Krill fishery in spotlight
Another high profile source is the krill oil fishery in Antarctica. While this, too, is a bit player from a total tonnage aspect, it garners a lot of attention because it is the newest of these fisheries and one conducted in a pristine environment that as yet is little impacted by the activities of man. Pål Skogrand, Director of Sustainability and Antarctic Affairs at Aker BioMarine, said the picture of the Antarctic krill fishery is also one of stability. Aker is now by far the single largest world harvester of krill.
Skogrand told NutraIngredients-USA that a population survey on krill done in 2019 showed the overall biomass had actually increased slightly from what was estimated in 2000, to a total of 63 million tons.
Skogrand said a study published last year in the Journal of Crustacean Biology bolstered the view that the fishery is in good shape. The authors of that study, however, did say a future goal should be to create a system to gather enough real time biomass abundance data to be able to set varying harvest quotas as is done in Peru.
Even without the biannual survey data that is available for the anchovies, Skogrand said all indications are that the krill harvest has a negligible impact on the overall biomass.
“Today, there is probably no other fishery in the world that takes out less of the estimated biomass: the allowable catch is less than one percent of the biomass (620,000 MT catch limit) and the actual catch is about 0.5-0.6%. This is part of the reasons why the Aker BioMarine krill fishery is so well rated by independent certifiers like Sustainable Fisheries Partnership and Marine Stewardship Council,” he said.
Climate change concerns continue to dog these forecasts.

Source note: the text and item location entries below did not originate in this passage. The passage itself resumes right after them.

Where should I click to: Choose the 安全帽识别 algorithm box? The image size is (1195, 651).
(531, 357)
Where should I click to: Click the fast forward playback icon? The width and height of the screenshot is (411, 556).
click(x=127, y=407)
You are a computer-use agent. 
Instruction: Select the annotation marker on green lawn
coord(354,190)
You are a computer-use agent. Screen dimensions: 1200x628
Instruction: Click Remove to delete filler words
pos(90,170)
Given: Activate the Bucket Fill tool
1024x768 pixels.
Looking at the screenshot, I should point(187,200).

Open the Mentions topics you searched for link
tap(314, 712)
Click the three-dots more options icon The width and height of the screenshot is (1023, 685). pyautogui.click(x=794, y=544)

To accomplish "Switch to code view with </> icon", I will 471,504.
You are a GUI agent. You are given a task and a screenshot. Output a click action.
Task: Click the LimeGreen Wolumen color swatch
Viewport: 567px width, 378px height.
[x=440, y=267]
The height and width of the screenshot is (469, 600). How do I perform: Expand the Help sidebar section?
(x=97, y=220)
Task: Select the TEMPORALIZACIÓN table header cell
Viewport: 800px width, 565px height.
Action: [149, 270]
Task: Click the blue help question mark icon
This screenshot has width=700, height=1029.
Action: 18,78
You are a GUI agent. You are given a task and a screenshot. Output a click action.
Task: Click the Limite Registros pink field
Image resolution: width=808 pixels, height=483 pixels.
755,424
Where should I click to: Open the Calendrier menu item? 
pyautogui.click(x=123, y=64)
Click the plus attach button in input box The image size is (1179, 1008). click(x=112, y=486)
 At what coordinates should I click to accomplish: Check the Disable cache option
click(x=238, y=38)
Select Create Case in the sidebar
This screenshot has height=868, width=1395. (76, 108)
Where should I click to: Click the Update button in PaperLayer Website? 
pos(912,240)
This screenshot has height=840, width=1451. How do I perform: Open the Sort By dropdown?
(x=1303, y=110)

It has only recently been appreciated the role that sea ice cover plays in krill biology, with the underside of the ice forming both a refuge and a food source for the developing juveniles (recent studies found the krill larvae feed on trapped biological particles in the ice).
Skogrand said Aker is cooperating with CCAMLR (Commission for the Conservation of Antarctic Marine Living Resources), the multi governmental body that researchers the biomass and sets catch limits.
Sail drone as research tool
Sail drones are one of the data gathering tools being used in the region. Aker has been testing such a drone, which moves via a fixed sail vane and derives power from solar panels as it conducts sonar surveys which can pick out krill swarms. Once the drone’s operation is fully validated, fleets of such devices could provide the kind of data that could lead to more month-by-month management of the fishery.
“Aker BioMarine is co-founding a cross disciplinary research project which aims to use data from the sailbuoy for scientific purposes. With this, it may be possible to monitor the krill biomass at a much more granular level than in the past and at a lower cost,” Skogrand said.
“The data from the sailbuoy has been very valuable. However, we are still in a R&D project stage to figure this out properly. At this time, it looks very promising and we will see how the sailbuoy handles the harsh conditions of the upcoming winter months,” he added.